Microsoft Corporation (NASDAQ: MSFT) is the fourth-largest stock, with a $416.73 billion market capitalization. It maintained a return on equity (ROE) above 20% until the end of the 2014 fiscal year. However, Microsoft's net income was lowered in 2015 due to $7.5 billion in goodwill and asset impairment charges and $2.5 billion in restructuring plans. Despite these setbacks, it has kept a 34.57%10-year average ROE, which ranged from a 14.36% low in June 2015 to a 52.48% high in June 2008. Its software and services industry alone has a 16.1% average ROE. While the company's ROE is currently lower than the industry average, it is not likely to remain at this level.

Microsoft's Return on Equity

Over the past three years, Microsoft's ROE has decreased by over 50% due to nonrecurring expenses and items. Microsoft reported a $77.85 billion revenue and a $21.86 billion net income for the fiscal period ending in June 2013. It also had $78.94 billion in total shareholders' equity. Microsoft has an ROE of 30.09%, according to Morningstar, though ROE calculations may deviate from the net income divided by shareholders' equity calculation due to figure rounding in financial statements.

During the 2014 fiscal year, Microsoft had $86.83 billion in total revenue, $22.07 billion in net income and $89.78 billion in shareholders' equity. Its ROE was 26.17% at the end of the 2014 fiscal year. For the fiscal year ending in June 2015, it had $80.08 billion in total stockholders' equity, $93.58 billion total revenue and $12.19 billion in net income.

While Microsoft's revenue has increased 20% over the past three years, its expenses have increased in tandem. However, its fall in net income was due to nonrecurring items, so its 14.36% ROE from 2015 should normalize. During the 2016 fiscal year, Microsoft is expected to report $92.55 billion in total revenue, which is slightly less than its 2015 figure. However, the company will continue to buy back its shares until the end of 2016. If its expenses revert to the mean, its ROE will likely follow.

Microsoft gradually bought back its shares between 2006 and 2015. It had 10.53 billion shares in the fiscal period ending in June 2006, compared to its current 8.18 billion shares outstanding. The share buybacks may have caused its ROE calculations to fluctuate. However, since it did not decrease its shares outstanding by 2.35 billion instantaneously, its ROE calculations will not be substantially affected from year to year.

Competitors' Return on Equity

Microsoft's main competitors include Oracle, Alphabet and Apple. Over the past 10 years, Oracle has maintained a steady ROE ranging from a 20.8% low in May 2015 to a 27.64% high in May 2008. Its 10-year average ROE is 24.34%, which is 10% less than Microsoft's average ROE from the same period.

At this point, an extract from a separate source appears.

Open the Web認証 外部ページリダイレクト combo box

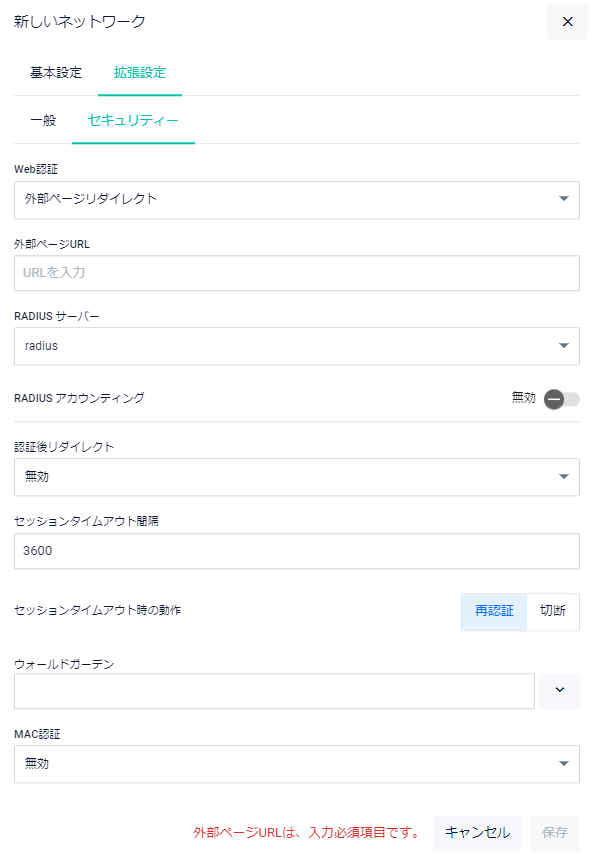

Alphabet's ROE is currently at the low end of an on-going fluctuation, similar to Microsoft. Based on 10-year data, Alphabet's ROE ranged from a 15.06% low during the 2014 fiscal year to a 23.73% high in December 2005.

Apple, the largest company by market capitalization as of Jan. 28, 2016, has a 10-year average ROE of 34%, which is in line with Microsoft. However, Apple has outpaced Microsoft in ROE over the past three years. Apple's yearly ROE from 2013 to 2015 was 30.64, 33.61 and 46.25%, respectively. The ROE growth was caused mainly by annual revenue growth, which also led to high net income growth.

Things to Consider

Microsoft's recent net income drop is a rare occurrence. Its net income and ROE will likely rebound in 2016. Microsoft's 2015 annual revenue is at its highest level over the past 10 years, which indicates it is capable of high growth. Consequently, Microsoft has a high average 10-year ROE, which trumps those of Alphabet and Oracle.